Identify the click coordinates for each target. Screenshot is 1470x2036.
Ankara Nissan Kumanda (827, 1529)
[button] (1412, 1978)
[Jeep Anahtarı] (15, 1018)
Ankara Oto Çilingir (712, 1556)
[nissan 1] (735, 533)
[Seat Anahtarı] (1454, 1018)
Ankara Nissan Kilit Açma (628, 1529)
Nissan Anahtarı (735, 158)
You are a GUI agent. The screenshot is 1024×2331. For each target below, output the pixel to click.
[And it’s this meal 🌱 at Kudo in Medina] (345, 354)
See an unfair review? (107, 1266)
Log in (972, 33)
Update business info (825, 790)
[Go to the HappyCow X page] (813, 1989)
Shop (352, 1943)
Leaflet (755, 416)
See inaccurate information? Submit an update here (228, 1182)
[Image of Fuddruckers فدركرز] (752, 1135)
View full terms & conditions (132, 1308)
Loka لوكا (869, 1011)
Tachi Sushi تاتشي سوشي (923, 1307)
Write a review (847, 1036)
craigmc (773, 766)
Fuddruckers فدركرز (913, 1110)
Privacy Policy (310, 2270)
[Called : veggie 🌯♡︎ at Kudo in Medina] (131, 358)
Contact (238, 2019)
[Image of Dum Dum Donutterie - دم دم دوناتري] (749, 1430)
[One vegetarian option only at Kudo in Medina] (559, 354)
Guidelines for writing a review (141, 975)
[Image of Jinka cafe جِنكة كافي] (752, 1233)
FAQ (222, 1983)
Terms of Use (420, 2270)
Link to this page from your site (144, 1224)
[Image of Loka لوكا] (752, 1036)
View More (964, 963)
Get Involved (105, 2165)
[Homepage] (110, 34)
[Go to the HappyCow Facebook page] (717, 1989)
┄┄┄┄┄┄┄┄┄┄┄┄┄┄┄┄┄┄┄┄
* _About this exercise_:
Say how many lines of the preceding data include the word "Image". The number is the whole answer.

* _Expected output_:
4